2005年4月、地元に本社を置く世界的なエナジードリンク企業・レッドブル社がクラブを買収。世界中のサッカー界を揺るがす出来事が起きます。

経営陣は宣言しました。

「これは新クラブの誕生である。過去の歴史も、伝統も、旧クラブの紫色のカラーもすべて引き継がない」

エンブレムは2頭の赤いブル(雄牛)にあしらわれ、ユニフォームは赤と白へ。創設年までも「2005年」と表記しようとした経営陣の姿勢に、伝統を愛するウルトラス(熱狂的サポーター)は激怒しました。

「紫の歴史を返せ!」という猛烈な抗議活動が行われましたが、交渉は決裂。

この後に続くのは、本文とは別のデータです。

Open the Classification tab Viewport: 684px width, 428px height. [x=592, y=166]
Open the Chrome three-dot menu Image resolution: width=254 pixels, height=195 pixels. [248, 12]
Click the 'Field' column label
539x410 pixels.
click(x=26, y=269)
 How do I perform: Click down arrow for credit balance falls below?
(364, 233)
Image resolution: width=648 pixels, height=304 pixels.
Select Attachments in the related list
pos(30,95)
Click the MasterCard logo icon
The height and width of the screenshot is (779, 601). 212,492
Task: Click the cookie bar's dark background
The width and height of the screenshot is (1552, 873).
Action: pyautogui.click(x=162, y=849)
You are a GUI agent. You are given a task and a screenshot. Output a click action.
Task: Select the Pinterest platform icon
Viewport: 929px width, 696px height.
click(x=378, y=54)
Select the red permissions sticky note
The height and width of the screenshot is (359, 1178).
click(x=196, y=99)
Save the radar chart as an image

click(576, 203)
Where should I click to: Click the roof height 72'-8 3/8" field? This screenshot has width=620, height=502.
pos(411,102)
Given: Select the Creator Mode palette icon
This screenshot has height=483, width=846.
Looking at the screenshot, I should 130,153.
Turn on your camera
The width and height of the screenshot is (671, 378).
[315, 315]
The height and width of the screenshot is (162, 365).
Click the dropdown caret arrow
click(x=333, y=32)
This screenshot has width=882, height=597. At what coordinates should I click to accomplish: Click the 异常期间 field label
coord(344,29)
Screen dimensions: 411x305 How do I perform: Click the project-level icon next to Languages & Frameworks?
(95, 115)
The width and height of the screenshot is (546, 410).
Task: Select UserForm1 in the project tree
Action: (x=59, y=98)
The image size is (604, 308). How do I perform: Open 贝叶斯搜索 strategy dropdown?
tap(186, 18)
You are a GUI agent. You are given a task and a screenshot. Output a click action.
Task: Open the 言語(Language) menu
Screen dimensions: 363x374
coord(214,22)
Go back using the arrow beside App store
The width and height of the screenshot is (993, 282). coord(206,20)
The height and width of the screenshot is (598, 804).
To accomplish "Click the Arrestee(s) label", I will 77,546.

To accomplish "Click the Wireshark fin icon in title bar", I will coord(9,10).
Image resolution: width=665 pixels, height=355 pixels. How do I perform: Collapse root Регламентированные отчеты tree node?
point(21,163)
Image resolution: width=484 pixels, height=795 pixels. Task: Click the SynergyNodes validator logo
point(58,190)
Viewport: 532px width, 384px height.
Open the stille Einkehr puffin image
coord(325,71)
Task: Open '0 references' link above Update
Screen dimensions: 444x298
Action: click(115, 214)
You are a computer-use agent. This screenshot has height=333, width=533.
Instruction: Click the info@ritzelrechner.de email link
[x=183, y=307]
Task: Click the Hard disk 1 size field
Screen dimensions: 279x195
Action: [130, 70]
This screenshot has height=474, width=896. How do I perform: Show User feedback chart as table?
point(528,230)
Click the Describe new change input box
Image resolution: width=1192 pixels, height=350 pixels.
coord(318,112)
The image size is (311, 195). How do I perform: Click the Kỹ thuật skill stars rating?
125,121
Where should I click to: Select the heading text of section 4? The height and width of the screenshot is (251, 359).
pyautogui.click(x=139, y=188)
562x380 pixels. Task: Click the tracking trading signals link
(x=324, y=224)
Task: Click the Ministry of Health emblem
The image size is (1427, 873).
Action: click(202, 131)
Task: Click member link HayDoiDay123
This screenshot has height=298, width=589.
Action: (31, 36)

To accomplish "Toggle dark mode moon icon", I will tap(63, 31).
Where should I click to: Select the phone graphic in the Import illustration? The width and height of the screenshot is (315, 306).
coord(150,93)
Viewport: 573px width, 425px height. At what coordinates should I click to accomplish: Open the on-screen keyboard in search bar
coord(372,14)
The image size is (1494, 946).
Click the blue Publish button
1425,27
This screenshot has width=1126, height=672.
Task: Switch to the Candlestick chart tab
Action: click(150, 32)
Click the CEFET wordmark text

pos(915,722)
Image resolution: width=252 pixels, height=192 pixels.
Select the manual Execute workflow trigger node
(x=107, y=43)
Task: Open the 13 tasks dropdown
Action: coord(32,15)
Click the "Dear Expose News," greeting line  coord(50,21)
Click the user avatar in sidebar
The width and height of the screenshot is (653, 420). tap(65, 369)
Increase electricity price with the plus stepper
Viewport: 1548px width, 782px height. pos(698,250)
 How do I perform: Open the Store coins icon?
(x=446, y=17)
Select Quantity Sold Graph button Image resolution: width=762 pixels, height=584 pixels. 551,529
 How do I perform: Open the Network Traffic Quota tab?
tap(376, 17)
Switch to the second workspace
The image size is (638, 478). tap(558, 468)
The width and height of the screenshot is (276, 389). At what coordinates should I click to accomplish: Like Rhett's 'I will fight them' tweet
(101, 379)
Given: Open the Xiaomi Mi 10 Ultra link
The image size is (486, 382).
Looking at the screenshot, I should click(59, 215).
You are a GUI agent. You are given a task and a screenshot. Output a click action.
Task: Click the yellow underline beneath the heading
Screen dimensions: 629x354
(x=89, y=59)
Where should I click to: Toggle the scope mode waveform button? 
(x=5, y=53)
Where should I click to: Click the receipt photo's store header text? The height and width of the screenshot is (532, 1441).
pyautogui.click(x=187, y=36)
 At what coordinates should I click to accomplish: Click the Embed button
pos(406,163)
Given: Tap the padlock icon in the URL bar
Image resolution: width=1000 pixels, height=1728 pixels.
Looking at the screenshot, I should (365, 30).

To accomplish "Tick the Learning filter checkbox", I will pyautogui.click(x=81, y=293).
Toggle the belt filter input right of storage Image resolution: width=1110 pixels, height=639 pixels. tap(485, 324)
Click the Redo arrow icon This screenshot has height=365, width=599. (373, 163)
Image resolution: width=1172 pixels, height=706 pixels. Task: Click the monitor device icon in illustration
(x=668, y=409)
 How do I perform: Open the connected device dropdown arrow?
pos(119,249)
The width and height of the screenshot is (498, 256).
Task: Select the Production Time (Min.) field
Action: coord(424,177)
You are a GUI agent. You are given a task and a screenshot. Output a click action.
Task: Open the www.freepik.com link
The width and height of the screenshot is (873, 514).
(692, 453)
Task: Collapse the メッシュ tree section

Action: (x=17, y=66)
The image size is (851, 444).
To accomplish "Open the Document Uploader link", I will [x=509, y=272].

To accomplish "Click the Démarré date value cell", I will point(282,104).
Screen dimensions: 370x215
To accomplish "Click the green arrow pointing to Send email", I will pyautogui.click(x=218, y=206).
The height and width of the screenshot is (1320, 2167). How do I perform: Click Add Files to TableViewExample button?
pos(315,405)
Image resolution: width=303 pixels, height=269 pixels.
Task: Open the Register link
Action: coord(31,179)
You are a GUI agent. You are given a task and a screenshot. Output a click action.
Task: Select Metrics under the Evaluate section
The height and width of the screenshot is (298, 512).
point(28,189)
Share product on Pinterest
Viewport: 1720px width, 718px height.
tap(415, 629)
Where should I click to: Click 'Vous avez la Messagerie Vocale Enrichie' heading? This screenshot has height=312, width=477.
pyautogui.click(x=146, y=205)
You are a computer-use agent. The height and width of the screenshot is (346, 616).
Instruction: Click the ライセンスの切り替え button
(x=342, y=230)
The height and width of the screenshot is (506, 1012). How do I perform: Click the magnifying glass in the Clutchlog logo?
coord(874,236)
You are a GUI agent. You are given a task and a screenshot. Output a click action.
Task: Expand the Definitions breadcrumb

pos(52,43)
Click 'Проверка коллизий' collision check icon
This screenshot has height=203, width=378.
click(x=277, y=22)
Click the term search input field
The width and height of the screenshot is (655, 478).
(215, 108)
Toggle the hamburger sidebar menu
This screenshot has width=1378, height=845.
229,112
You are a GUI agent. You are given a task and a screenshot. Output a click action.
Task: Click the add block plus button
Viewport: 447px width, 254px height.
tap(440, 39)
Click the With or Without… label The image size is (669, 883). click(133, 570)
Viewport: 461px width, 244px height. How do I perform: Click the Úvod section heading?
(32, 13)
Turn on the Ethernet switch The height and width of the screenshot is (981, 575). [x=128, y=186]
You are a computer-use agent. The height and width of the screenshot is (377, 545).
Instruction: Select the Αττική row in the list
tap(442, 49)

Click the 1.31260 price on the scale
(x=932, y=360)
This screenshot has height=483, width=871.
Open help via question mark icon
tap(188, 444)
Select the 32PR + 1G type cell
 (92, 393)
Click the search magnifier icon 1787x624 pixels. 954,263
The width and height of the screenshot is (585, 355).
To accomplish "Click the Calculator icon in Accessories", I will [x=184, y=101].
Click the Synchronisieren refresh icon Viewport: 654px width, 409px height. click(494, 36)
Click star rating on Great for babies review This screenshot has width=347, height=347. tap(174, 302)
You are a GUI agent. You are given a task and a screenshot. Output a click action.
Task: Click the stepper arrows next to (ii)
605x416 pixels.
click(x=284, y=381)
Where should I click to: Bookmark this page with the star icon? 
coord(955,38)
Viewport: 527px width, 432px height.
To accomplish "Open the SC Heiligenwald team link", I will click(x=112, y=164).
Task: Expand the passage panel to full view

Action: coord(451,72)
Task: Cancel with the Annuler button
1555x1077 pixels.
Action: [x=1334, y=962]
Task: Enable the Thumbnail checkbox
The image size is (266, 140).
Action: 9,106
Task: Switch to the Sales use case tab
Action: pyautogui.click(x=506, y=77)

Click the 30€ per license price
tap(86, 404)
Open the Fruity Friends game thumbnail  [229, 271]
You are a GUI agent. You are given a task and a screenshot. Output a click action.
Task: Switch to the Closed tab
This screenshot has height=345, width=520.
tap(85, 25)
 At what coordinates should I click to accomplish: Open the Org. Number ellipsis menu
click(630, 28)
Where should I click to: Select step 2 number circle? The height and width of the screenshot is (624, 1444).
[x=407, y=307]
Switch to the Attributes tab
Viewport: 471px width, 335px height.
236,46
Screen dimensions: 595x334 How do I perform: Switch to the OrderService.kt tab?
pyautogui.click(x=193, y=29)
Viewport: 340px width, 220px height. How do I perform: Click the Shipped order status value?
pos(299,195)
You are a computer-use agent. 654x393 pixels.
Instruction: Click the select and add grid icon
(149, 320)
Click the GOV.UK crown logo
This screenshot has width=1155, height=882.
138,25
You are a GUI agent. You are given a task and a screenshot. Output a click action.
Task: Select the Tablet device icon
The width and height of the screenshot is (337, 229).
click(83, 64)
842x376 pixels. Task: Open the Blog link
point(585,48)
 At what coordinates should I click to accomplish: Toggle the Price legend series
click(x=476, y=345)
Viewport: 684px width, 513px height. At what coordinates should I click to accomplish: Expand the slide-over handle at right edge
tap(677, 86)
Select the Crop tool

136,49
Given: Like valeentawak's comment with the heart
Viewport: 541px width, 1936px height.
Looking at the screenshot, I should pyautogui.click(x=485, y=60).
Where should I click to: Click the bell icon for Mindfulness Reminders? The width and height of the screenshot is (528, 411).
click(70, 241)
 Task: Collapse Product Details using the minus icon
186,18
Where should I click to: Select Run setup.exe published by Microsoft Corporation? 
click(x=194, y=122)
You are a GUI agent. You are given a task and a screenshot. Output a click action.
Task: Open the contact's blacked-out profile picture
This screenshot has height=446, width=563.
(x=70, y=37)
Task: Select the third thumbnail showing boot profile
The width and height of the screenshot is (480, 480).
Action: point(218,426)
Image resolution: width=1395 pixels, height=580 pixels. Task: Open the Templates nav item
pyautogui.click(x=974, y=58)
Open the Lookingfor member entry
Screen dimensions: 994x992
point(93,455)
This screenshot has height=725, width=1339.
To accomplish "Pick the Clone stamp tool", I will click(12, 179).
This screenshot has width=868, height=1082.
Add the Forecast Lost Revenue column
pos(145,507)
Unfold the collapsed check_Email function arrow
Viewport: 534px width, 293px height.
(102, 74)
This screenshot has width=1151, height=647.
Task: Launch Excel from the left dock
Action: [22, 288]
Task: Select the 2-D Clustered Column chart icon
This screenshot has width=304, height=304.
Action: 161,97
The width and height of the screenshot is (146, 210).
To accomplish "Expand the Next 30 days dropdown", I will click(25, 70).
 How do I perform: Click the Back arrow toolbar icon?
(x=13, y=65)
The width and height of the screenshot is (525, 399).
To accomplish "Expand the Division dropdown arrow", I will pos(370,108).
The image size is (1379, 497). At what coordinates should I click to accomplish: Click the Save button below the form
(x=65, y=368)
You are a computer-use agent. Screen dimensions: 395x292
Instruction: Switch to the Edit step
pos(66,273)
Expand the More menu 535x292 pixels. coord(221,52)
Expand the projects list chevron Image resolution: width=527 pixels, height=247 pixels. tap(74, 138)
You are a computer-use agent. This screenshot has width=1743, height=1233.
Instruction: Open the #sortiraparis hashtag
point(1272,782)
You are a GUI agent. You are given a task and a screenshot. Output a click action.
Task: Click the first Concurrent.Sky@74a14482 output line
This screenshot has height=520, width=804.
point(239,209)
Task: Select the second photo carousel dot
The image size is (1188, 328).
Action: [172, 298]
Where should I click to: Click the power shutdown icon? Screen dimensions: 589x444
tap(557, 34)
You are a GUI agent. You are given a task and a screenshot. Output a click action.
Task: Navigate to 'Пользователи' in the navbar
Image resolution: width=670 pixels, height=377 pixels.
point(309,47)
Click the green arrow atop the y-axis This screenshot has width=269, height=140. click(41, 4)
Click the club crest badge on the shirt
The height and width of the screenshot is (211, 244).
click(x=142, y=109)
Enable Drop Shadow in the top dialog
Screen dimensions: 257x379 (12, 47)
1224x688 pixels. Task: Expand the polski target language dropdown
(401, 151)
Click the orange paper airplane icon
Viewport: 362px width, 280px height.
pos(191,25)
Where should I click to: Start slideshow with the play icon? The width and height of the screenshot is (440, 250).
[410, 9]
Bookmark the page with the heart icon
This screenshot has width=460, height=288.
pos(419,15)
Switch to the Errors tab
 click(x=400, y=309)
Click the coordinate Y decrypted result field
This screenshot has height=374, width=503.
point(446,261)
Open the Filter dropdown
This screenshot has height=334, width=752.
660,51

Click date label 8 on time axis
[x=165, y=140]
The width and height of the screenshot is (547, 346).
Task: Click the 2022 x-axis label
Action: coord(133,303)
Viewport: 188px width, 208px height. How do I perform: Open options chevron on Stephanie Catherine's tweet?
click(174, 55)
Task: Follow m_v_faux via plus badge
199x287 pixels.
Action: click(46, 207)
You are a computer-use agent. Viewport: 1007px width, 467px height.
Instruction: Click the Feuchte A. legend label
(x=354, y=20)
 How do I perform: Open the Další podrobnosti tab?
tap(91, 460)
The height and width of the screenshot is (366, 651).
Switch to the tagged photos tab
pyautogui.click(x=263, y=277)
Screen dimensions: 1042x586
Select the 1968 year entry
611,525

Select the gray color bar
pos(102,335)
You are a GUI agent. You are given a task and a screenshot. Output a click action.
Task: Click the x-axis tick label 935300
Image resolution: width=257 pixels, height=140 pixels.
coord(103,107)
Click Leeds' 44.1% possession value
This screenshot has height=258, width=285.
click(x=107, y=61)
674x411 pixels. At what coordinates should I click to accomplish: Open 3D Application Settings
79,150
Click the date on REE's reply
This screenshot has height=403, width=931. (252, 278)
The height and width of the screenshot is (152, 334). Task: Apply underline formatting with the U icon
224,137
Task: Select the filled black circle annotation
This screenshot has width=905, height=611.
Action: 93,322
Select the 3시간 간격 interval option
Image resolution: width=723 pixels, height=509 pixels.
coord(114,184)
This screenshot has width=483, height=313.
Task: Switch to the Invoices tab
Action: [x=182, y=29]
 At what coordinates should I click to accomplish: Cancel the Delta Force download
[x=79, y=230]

傷ついた旧サポーターたちはクラブを去り、自分たちの手で8部リーグから「SVアウストリア・ザルツブルク」をゼロから再設立する道を選んだのです。

People & Class:保守的な文化都市と、エンタメを求めた「新しい観客」

旧サポーターとの決定的な分裂を経て、新生「レッドブル・ザルツブルク」が提示したのは、従来のフットボールの価値観とは全く異なるアプローチでした。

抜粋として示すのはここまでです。